== Selected passage ==
Public Knowledge, Benton to Court: States Can Regulate Broadband Rates

Prettyman Court of Appeals
(Image credit: U.S. Court of Appeals for D.C. Circuit)

Public Knowledge and the Benton Institute for Broadband and Society have filed an amicus brief in the U.S. Court of Appeals for the Second Circuit, which is hearing an appeal of a lower court injunction against a New York state law that would mandate affordable broadband.

Back in June, a lower court issued an injunction that temporarily blocks enforcement of the law--which requires ISPs to provide low-cost broadband to low-income households--and signaled that the ISPs are likely to win the underlying case that the law should not go into effect at all.

ISPs--including ACA Connects--argued that the low-cost mandate is a form of common carrier regulation that conflicts with the FCC's most recent decision that internet access is a Title I information service not subject to common carriers regs, and so the New York State law is preempted. Judge Denis R. Hurley of the U.S. District Court for the Eastern District of New York agreed. "To be clear, the ABA is rate regulation, and rate regulation is a form of common carrier treatment," he said in granting the June injunction.

Public Knowledge and Benton argue in their brief that the state's move to ensure affordable broadband access for New Yorkers is an important public policy goal, that the law is not preempted by federal law "under any theory or preemption," telling the court: "Far from Congress attempting to preempt or preclude state action, the Communications Act clearly anticipates, and even encourages, states to join in the regulation of communications services."
===
== Collected data ==
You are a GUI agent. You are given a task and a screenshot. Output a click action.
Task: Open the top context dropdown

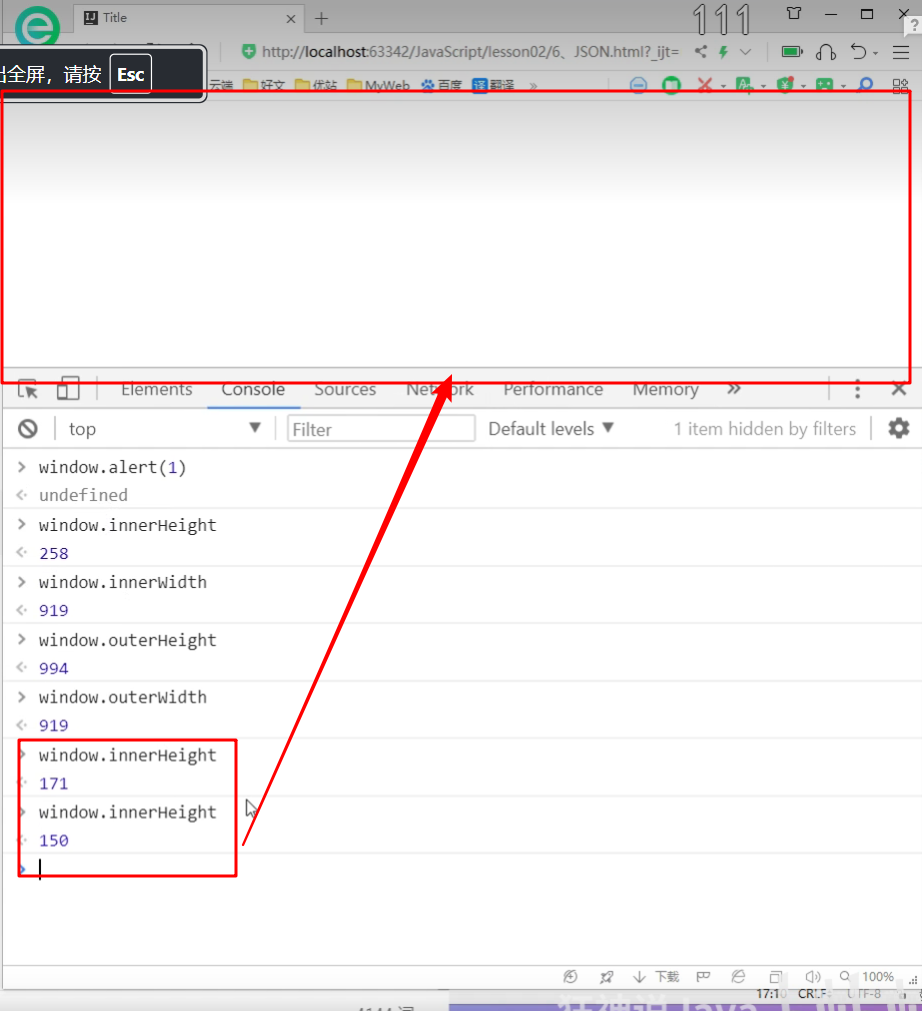click(164, 429)
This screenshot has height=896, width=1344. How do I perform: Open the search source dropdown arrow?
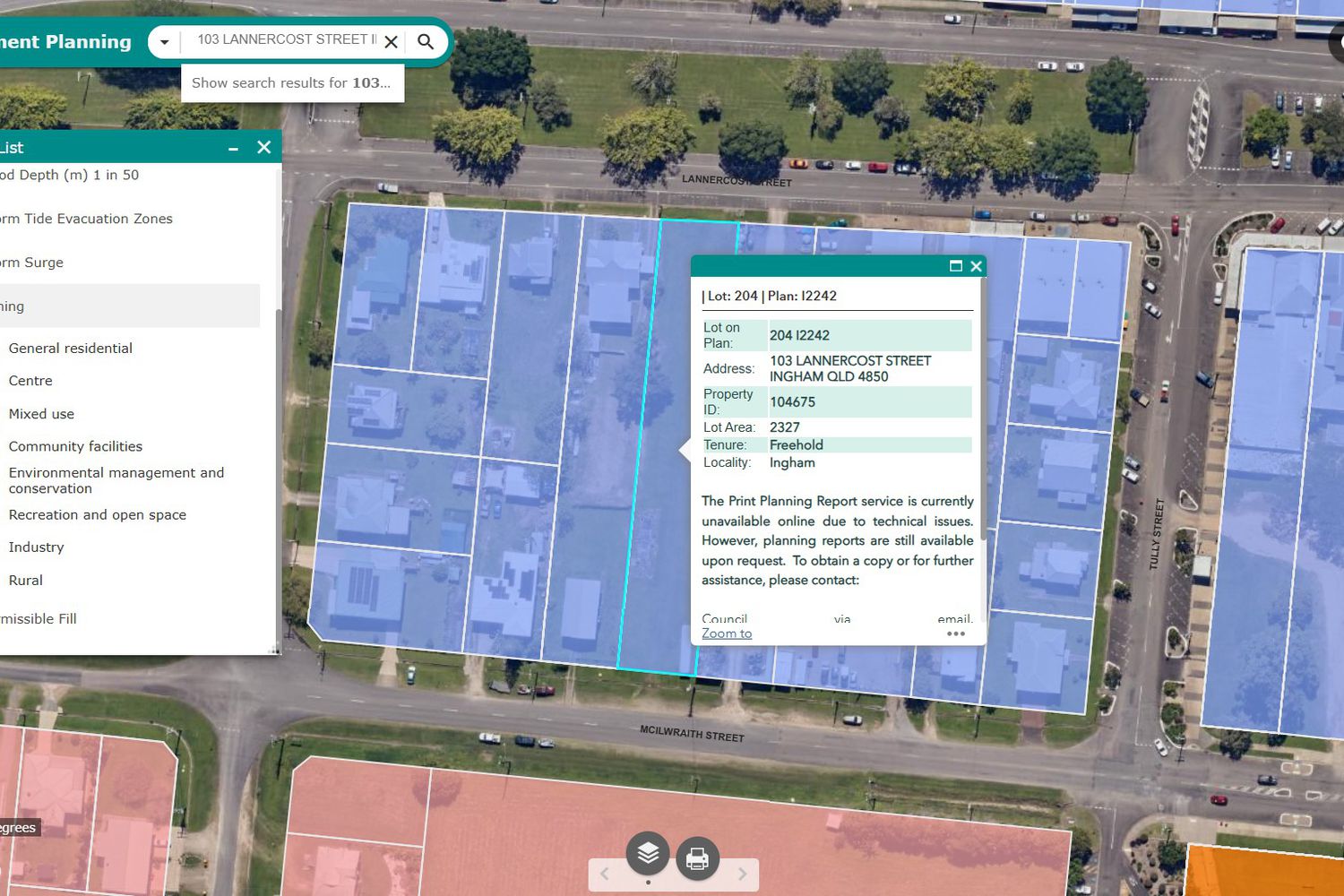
===
To do:
a – In the broadband article, which judge granted the June injunction against the New York law?
b – Transcribe the part of the broadband article that opens with the words containing "Public Knowledge, Benton" and closes with "mandate affordable broadband.".

The solutions:
a – Judge Denis R. Hurley of the U.S. District Court for the Eastern District of New York.

b –
Public Knowledge, Benton to Court: States Can Regulate Broadband Rates

Prettyman Court of Appeals
(Image credit: U.S. Court of Appeals for D.C. Circuit)

Public Knowledge and the Benton Institute for Broadband and Society have filed an amicus brief in the U.S. Court of Appeals for the Second Circuit, which is hearing an appeal of a lower court injunction against a New York state law that would mandate affordable broadband.